Yarım saattir masaj yapıyordum ama tık yoktu. Hâlâ gözü kapalıydı. Uyuyup uyumadığını kontrol etmek istedim.

"Hocam..hocam. Uyudunuz mu?"

Kulağına yaklaşıp fısıldadığımda mırıldanarak kafasını boynuma doğru çevirdi. Harika! Şuanda burnu boynuma değiyor ve tam şuan da cenazem gerçekleşebilir. Beria hocanın öğrendiğim diğer özelliği ise; her yerde, her zaman uyuya kalabilmesi. Yüzüne baktığımda gülümsedim. Ağzını biraz açmıştı.

Mona Lisa'yı falan bilmem ama benim için dünyanın en güzel tablosu şuan karşımda. Bazen bakmaya doyamadığım bazen bakmaya kıyamadığım bir tablo. Bütün servetlerden daha değerli, baktığında hiç bir ünlü ressamın uyandıramadığı hisleri uyandıran. Bana bıraksanız saatlerce belki de yıllarca bu şahaseri yorumlayabilirim. O kadar çok anlam var ki üstünde bir fırça darbesinin oluşturamayacağı kadar anlam yüklü. Kirpiklerinin her tanesi bile ayrı bir huzur taşıyor.

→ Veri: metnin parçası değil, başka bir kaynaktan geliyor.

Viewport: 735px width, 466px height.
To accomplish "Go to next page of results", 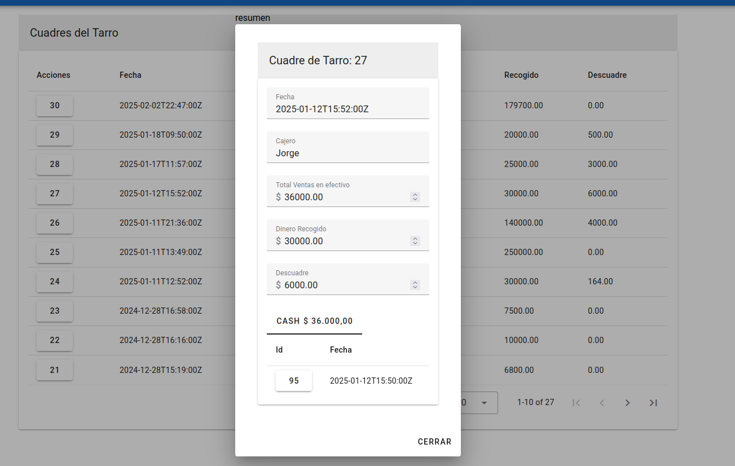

Düşüncelerimden sıyrılmaya çalıştım. Bu şekilde uyursak büyük ihtimal her yerimiz tutulurdu. Her ne kadar böyle kalmak istesem de onu uyandırmalıydım çünkü bir yeri ağrısın istemiyordum. Boynumda olan kafasına döndüm. Çok ama çok yakındık böyleyken kalbimin normal atması imkansızdı. Umarım kalp atışı sesimden uyanmaz.

Yavaşça kolunu dürtecekken durdum. En iyisi sessizce seslenmek.

"Hocam, isterseniz kalkın. Bir yeriniz tutulacak."

Gözlerini ağır ağır açarken boynumda olduğunu fark etmesiyle kaşlarını çatıp doğruldu.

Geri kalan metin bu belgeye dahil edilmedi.